Pero el asunto no era tan sencillo como se pensaba,
entrañaba la pérdida de la soberanía
española y el país se vio ocupado por
varios ejércitos de gran experiencia que convirtieron
al Rey y a su privado en prisioneros al servicio de
Napoleón. Esto lo comprendió Godoy y
aconsejó al Rey el exilio a América,
idea que fue rechazada de plano por los madrileños
que impidieron la salida de la familia real, obligando
a Carlos IV a abdicar en favor de su primogénito
el Príncipe de Asturias, luego Fernando VII.
El Emperador se negó a reconocer al nuevo soberano
y este y su padre se trasladaron a Bayona a conferenciar
con Napoleón y en una entrevista ambos abdicaron
en su favor cediendo sus derechos al trono.
Tanta ignominia hizo que algunos peninsulares establecieran
Juntas Supremas de Gobierno para oponerse al dominio
francés en España, con lo que se inició
la guerra de liberación que terminaría
años después con el triunfo de los valientes
patriotas que se negaron a reconocer a Napoleón
como supremo decidor de los destinos de la Madre Patria.
ANTECEDENTES A LA INDEPENDENCIA
Uno de los primeros criollos perseguidos
y apresados por las autoridades debido a sus ideas
fue Eugenio Espejo, doctor en Medicina y sabio para
la época, ejemplo de lo que puede conseguirse
con la ambición puesta al servicio de los más
nobles ideales. Su tarea por la emancipación
quiteña comenzó en 1787 con la publicación
del opúsculo, "El Retrato de Golilla",
que satirizó a los gobernantes retratando sus
vicios y defectos.
LA CONSPIRACION
El día 9 de marzo de 1809 el
Asesor General de Gobierno Dr. Manzanos mandó
a capturar a un numeroso grupo de quiteños
encabezados por Juan de Dios Morales, Juan Pío
Montúfar, el Dr. Manuel Rodríguez de
Quiroga, el Capitán Juan Salinas, Nicolás
de la Peña y Maldonado y el Presbítero
José Riofrío. Se los acusó de
intentar tomarse el poder en detrimento de los sagrados
intereses de la monarquía. La causa fue iniciada
y se nombró Promotor Fiscal al Dr. Pedro Muñoz,
de probada solvencia realista, pero habiendo los conspiradores
negado cualquier participación, sobornaron
a uno de los pasantes del Juzgado y a poco andaban
los comprometidos en libertad, esperando mejor ocasión
para dar el golpe, que se presentó el día
Jueves 9 de agosto por la noche, en casa de Manuela
Cañizares, a donde habían concurrido
algunos notables bajo el pretexto de servirse bebidas
alcohólicas, jugar tresillo y departir a los
acordes de una bien tocada mandolina.
La señora Cañizares poseía algunos
bienes de fortuna heredados de sus mayores, que a
su vez descendían de los primeros pobladores
de la ciudad en el Siglo XVI. No había contraído
nupcias y vivía en una amplia y espaciosa morada
en la casa del sagrario y en compañía
de una hermana menor, recibiendo esporádicas
visitas del Dr.

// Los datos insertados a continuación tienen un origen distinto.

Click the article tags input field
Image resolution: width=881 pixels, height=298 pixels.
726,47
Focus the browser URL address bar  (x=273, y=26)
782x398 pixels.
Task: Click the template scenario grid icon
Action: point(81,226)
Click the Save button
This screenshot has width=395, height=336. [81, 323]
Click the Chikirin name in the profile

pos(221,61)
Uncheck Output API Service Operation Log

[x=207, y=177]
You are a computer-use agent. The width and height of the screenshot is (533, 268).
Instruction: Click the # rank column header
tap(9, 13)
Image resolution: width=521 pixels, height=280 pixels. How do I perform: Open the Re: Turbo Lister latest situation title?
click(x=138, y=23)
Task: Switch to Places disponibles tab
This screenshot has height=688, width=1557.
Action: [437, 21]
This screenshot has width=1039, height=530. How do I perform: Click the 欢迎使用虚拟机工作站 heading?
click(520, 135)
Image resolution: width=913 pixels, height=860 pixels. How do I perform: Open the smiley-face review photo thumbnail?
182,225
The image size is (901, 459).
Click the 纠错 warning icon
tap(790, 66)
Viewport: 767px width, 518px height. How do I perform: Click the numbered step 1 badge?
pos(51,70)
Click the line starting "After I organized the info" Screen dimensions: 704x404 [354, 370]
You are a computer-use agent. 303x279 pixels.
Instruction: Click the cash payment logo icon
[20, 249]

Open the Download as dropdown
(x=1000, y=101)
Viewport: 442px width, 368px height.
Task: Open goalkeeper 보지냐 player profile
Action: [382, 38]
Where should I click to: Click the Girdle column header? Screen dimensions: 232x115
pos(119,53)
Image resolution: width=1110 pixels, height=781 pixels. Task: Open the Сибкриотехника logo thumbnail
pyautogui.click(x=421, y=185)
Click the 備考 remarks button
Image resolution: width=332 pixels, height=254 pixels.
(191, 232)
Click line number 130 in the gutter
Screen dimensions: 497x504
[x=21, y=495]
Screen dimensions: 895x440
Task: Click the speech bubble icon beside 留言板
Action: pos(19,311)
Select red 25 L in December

Quiroga, quien si era casado en Chuquisaca
pero tenía años de separado.
Esa misma noche salieron a comprometer los batallones
los Comandantes Ignacio Zaldumbide y Juan Salinas,
y con destino al Palacio el Dr. Antonio Ante, quien
cambió la guardia en nombre de la Junta Soberana
de Quito y apresó en sus habitaciones al viejo
y achacoso Manuel Urries, Conde Ruiz de Castilla,
que gobernaba la Audiencia desde el lo. de Agosto
de 1808 en que hizo su entrada en Quito.
A las seis de la madrugada del 10 de Agosto se vio
en la Plaza principal un gran concurso de gentes que
vivaban a la Junta Soberana y daban gritos por la
libertad. Poco después se apresó al
resto de las autoridades, cayendo detenidos el Asesor
General Manzanos, el Colector de Rentas Sáenz
de Vergara, el Comandante Villaespesa, el Administrador
de Correos Vergara Gabiria, el Regente de la Audiencia
Bustillos, el Oidor Merchante y unos pocos militares
"godos" que resultaban sospechosos.
A las diez de la mañana se reunían los
próceres en la Sala Capitular del Convento
de San Agustín y allí, rodeados de pompa
y boato, acordes con la solemnidad de las circunstancias,
proclamaron Presidente a Juan Pío Montúfar,
Vicepresidente al 0bispo de Quito Dr. José
Cuero y Caicedo, y Secretarios a los Doctores Manuel
Rodríguez de Quiroga, Juan de Dios Morales
y Juan de Larrea y Villavicencio, siendo designado
Vicente Alvarez, Secretario Particular del Presidente.